A memorial to Trayvon Martin outside The Retreat at Twin Lakes community in Sanford, Fla., where he was killed. Mario Tama/Getty Images
There are reports from The Miami Herald and CBS News that police in Sanford, Fla., were looking to arrest George Zimmerman on a manslaughter charge for the killing of 17-year-old Trayvon Martin on Feb. 26.
But the local state attorney's office "held off pending further review," the Herald says. According to CBS: "On March 12, police gave the case to State Attorney Norm Wolfinger. He told them they needed more evidence to arrest Zimmerman."
ABC News adds that it has been told by multiple sources that "the lead homicide investigator in the shooting ... recommended that [Zimmerman] be charged with manslaughter the night of the shooting."
He has not been arrested or charged with any crime. Another state attorney is now handling the case and will be taking it to a grand jury.
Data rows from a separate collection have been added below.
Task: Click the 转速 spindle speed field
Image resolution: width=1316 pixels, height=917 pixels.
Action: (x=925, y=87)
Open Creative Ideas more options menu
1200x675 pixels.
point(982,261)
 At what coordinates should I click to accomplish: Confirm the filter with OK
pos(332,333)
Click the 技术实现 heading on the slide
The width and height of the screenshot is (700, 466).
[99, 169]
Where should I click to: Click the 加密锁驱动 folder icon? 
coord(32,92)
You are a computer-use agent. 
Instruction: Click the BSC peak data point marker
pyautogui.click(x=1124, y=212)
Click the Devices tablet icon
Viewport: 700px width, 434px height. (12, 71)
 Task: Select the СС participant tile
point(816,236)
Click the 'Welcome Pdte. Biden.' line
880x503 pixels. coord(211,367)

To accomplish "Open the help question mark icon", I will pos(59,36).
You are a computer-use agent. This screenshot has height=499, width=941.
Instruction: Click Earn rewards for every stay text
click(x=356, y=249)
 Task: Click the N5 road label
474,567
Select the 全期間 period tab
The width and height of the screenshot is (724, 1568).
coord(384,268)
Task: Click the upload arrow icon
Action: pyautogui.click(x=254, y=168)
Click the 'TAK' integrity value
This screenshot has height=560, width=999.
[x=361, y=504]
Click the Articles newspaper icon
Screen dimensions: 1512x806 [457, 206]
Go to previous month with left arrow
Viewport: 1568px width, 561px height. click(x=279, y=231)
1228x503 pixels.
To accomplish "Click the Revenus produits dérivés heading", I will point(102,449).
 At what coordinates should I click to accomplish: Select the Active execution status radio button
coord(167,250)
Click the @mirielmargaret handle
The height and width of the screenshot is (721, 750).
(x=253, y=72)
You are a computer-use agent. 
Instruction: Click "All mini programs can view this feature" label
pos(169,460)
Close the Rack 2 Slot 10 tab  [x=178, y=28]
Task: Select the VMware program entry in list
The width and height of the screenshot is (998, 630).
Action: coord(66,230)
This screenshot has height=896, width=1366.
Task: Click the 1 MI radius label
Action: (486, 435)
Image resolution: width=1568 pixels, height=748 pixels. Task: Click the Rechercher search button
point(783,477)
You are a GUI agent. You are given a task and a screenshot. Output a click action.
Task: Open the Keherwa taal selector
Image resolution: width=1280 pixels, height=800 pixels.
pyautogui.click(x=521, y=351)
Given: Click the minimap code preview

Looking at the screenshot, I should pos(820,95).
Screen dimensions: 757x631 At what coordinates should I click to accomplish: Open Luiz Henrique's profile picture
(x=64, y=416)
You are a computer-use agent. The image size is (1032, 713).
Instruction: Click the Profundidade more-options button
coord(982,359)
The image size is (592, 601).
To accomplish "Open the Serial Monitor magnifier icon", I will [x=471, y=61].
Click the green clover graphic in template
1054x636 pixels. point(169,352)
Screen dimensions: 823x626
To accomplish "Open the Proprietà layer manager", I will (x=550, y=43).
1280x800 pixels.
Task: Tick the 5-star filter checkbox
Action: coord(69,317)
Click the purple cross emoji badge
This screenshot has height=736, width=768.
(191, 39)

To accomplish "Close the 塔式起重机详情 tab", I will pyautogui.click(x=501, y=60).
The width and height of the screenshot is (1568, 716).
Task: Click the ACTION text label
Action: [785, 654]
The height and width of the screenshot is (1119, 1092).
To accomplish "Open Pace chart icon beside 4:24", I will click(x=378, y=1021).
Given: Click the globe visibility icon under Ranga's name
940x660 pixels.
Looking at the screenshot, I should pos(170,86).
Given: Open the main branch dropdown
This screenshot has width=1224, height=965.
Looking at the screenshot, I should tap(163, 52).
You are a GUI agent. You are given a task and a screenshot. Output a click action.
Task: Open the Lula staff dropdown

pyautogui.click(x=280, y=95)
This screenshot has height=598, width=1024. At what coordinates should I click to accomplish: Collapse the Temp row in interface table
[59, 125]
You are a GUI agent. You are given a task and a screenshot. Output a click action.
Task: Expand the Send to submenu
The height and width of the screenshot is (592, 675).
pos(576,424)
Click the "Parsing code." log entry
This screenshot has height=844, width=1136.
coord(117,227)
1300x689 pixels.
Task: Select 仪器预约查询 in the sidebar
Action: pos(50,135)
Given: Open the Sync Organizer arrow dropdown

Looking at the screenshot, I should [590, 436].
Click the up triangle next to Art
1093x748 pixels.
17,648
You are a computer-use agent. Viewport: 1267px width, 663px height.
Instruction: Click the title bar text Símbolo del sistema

Martin's father told CNN Tuesday evening that he's convinced Zimmerman wasn't arrested because "the police profiled Trayvon Martin" and concluded that because he was a young black man, he had probably been up to no good.
Zimmerman, 28, has told police he acted in self defense. The shooting, and what Martin's family and their supporters say was a lack of follow-up on the part of police and prosecutors, has ignited a national discussion about race and racial profiling.
In its report, CBS also lays out some of the evidence about what police did in the hours and days after Martin's death. It reports that Zimmerman was questioned for five hours on Feb. 26, that the next day "detectives re-enacted the shooting with Zimmerman at the scene" and that "for the next two weeks, lead investigator Chris Serino pursued a manslaughter charge against Zimmerman."
The Orlando Sentinel also tries today to dispel some "Trayvon rumors" with some facts. It reports, for example, that rumors about key evidence not being collected are not true, according to Sanford police:
"They took [Zimmerman's] clothing as well as Trayvon's and packaged it for crime-lab analysis. A spokeswoman for Special Prosecutor Angela Corey would not disclose Tuesday where the clothing is now, but she wrote in an email that the Florida Department of Law Enforcement 'is assisting with the processing of physical evidence.' "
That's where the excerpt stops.